Monday, November 28, 2005

The Fourth Dalai Lama

Yonten Gyatso, the Fourth Dalai Lama (1589-1617), was the great grandson of Altan Khan, the Mongolian tribal chieftain who first bestowed the title of Dalai Lama on Sonam Gyatsu, the Third Dalai Lama. Yonten Gyatso was also the only non-Tibetan Dalai Lama, first recognized as the reincarnation of Sonam Gyatso by Mongol leaders. However, because they had no authority to do so, it was only after much debate among the three great monasteries of Tibet, that Yonten Gyatso was declared the Fourth Dalai Lama.

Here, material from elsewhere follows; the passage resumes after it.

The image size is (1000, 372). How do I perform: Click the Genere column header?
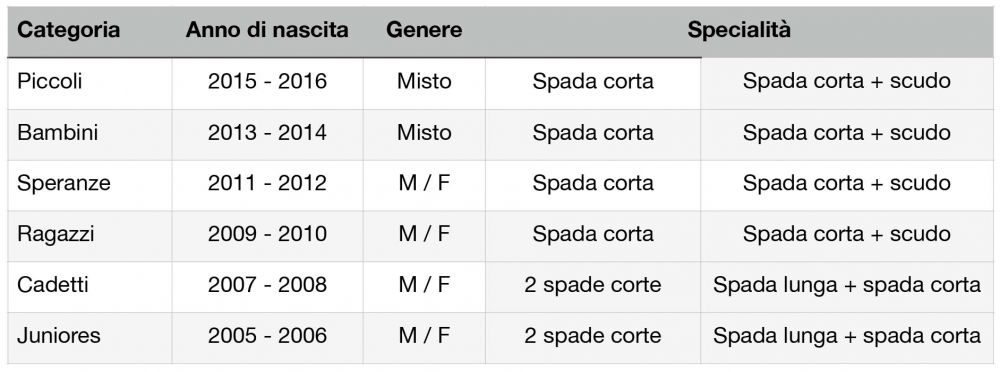(424, 30)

For his early education, the Gelukpa leaders sent religious teachers from Drepung to Kokonor in Mongolia. Yonten Gyatso was later escorted to Tibet by an entourage of Mongol supporters, where he ascended the throne as the Fourth Dalai Lama at Drepung in 1601. He made his pilgrimage to Chhokhorgyal in 1606. In 1615, Chinese Emperor Wan-Li, who had invited the Third Dalai Lama Sonam Gyatso, also invited Dalai Lama Yonten Gyatso to visit China. And like his predecessor, he declined the invitation as well. He did however, send a Tibetan delegation to the Manchurian court at the invitation of Emperor Tai-tsung.

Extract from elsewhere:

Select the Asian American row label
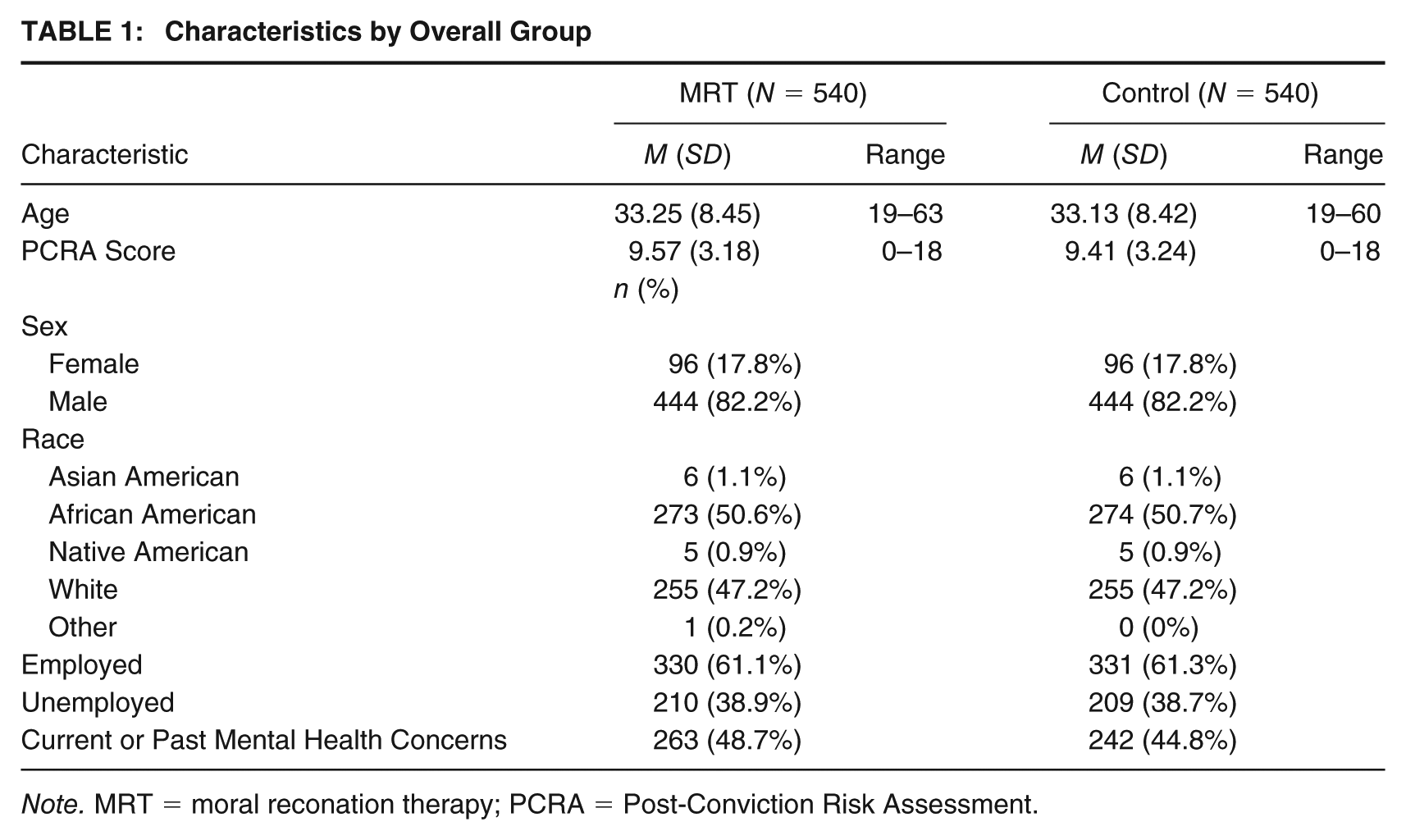1406x840 pixels. tap(144, 477)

Because of the controversy surrounding his legitimacy as a true Dalai Lama, during the reign of Sonam Gyatso, Tibetan Buddhism was divided into conflicting factions that resulted in the persecution of Gelugpa followers by the Kagyupa (Red Hat) Order, and may even have resulted in the assassination of the Fourth Dalai Lama. Sonam Gyatso died mysteriously at the young age of 28 at the Ganden Phodang, the Palace of Joy, in 1617.